Aurora Leone e Ciro Priello (altro artista del gruppo convocato per la partita) hanno spiegato l’episodio nel dettaglio: “Gli abbiamo fatto presente che io sono una giocatrice”, afferma Aurora. Lui, Pecchini (direttore generale della nazionale cantanti), ha insistito: “Non farmi spiegare perché non puoi stare seduta qui, tu non puoi e basta. Ciro può stare, tu no, non puoi stare seduta qui, sono le nostre regole. Non mi fare spiegare perché”.
Tanti i messaggi di vicinanza per la giovane ragazza, tra questi anche quelli della FIGC Femminile che ha scritto su Twitter: “Da quando in qua le donne giocano?”. Ma che domanda! Giocano e giocheranno, giusto per fare un esempio, anche questa domenica! Basterà accendere la TV o recarsi allo stadio per godersi la finale di Coppa Italia Femminile tra Milan e Roma! P.s. Aurora Leone ti aspettiamo!”.

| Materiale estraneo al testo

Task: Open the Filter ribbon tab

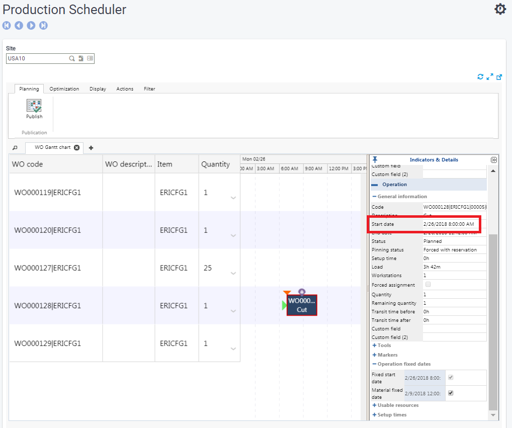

Anche Eros Ramazzotti ha scritto un lungo messaggio. “Ciao a tutti. Noi della NIC (Nazionale italiana cantanti) non siamo stati coinvolti direttamente nella vicenda scaturita dal comportamento di due persone dello staff. Stavamo parlando tra di noi mentre cenavamo, abbiamo sentito delle voci alzarsi senza capire cosa stesse succedendo. Noi non siamo sessisti e tantomeno razzisti o omofobi anzi, ognuno fa qualcosa per chi ha bisogno (da anni e in tempi non sospetti) sinceramente per un comportamento incauto di due persone dello staff, non possiamo passare per quello che non siamo. W sempre la solidarietà. W le donne che sono parte fondamentale della nostra vita”. Poi ha comunicato che non prenderà parte all’evento. “Sono molto dispiaciuto per quello che è accaduto tra Aurora dei The Jackal e alcuni dirigenti della nazionale cantanti. Sono venuto a Torino per sostenere la Ricerca e supportare le persone fragili e mi trovo coinvolto in una situazione estremamente sgradevole. Sono da sempre contro ad ogni forma di violenza e mi dissocio completamente da ogni atteggiamento discriminatorio. La nazionale cantanti nasce su altri presupposti e con l’ambizione di essere un modello positivo ma a queste condizioni, con questa dirigenza, non me la sento di scendere in campo. In attesa di chiarire l’accaduto nelle opportune sedi, farò la mia parte donando direttamente e personalmente alla fondazione Piem Ricerca sul Cancro di Candilo, guidata da Donna Allegra Agnelli”.
La Nazionale Cantanti, successivamente, attraverso un comunicato ha respinto ogni accusa. “Alessandra Amoroso, Madame, Jessica Notaro, Gianna Nannini, Loredana Berté, Rita Levi di Montalcini, sono solo alcuni dei nomi – recita il comunicato ufficiale – delle tantissime donne che, dal 1985 (anno in cui abbiamo giocato a San Siro, per la prima volta, contro una compagine femminile), hanno partecipato e sostenuto i nostri progetti. Il nostro staff è quasi interamente composto da donne, come quest’anno sono donne le conduttrici e la terna arbitrale della “partita del cuore”. La Nazionale italiana cantanti, non ha mai fatto discriminazioni, di sesso, fama, genere musicale, colore della pelle, tipo di successo e followers. C’è solo una cosa nella quale non è mai scesa a compromessi: Noi non possiamo accettare arroganza, minacce, maleducazione , e violenza verbale dai nostri ospiti”.
Sia Aurora che Ciro hanno deciso, comunque, che non parteciperanno all’evento in programma questa sera. “Ci tengo a precisare che il presidente piemontese della Ricerca contro il cancro si è scusato con noi e si dissocia da questo. Noi non parteciperemo alla Partita, non ce la sentiamo. Ciò nonostante dobbiamo sostenere questo progetto, donate perché questo è lo scopo della partita”.